Hej Misiaki!
Dziś kolejny nudny dzień. Coraz bardziej mnie irytuje szkoła i nawał obowiązków. I nienawidzę tego, że zaczynam lekcje o 7.10. Muszę wstawać o 4.45, bo o 5.45 wychodzę, żeby zdążyć na busa. No ale wytrwałam już 6 miesięcy z takim planem, więc jakoś dam radę. Dziś w sumie powinnam uczyć się matematyki, bo jutro sprawdzian i wgl, ale jakoś mam olew :) Do tego jutro mam 2 spr. na polskim więc muszę jeszcze ogarnąć notatki z Kordiana i poczytać streszczenia Nie-boskiej, żeby jakoś to jutro zaliczyć ;)

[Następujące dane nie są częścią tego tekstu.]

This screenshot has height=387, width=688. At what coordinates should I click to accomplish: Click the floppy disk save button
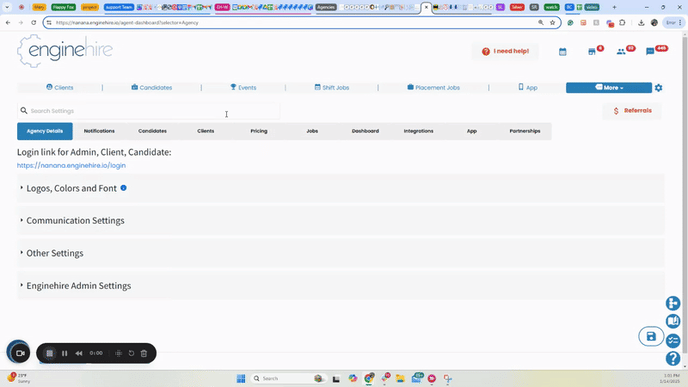(651, 337)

Co do jedzenia w sumie dziś nie przegięłam :P Co prawda pozwoliłam sobie rano na 4 chruściki, ale stwierdziłam, że idąc na busa i biegając po piętrach u mnie w szkole jestem w stanie to spalić :) A co do reszty jedzenia to:
ŚNIADANIE: owsianka ( jakaś z Biedrony, miała 200 kcal, ale bardzo dobra była ;), 2 kanapki z żółtym serem
II ŚNIADANIE: banan, 2 marchewki
OBIAD: ryż z warzywami
Od 16 nic nie jadłam, ale nie czuję się głodna :P Wypiłam dziś 3 czarne, gorzkie herbaty, 2 kawy z mlekiem 1,5%, litr wody niegazowanej. Jak znam życie wypiję jeszcze ze 3 herbaty, to chyba moje uzależnienie :P
Co do aktywności nie miałam dziś za dużo czasu, więc zrobiłam sobie rozgrzewkę, pośladki i brzuszki z Mel B. Co najważniejsze zaczęłam robić cały trening na brzuch od początku do końca. Nie ma że boli, trzeba działać! :) Jutro mam nadzieję, że będę miała więcej czasu na ćwiczenia to postaram się "przemęczyć" cały Skalpel :) Teraz uciekam zająć się szkołą!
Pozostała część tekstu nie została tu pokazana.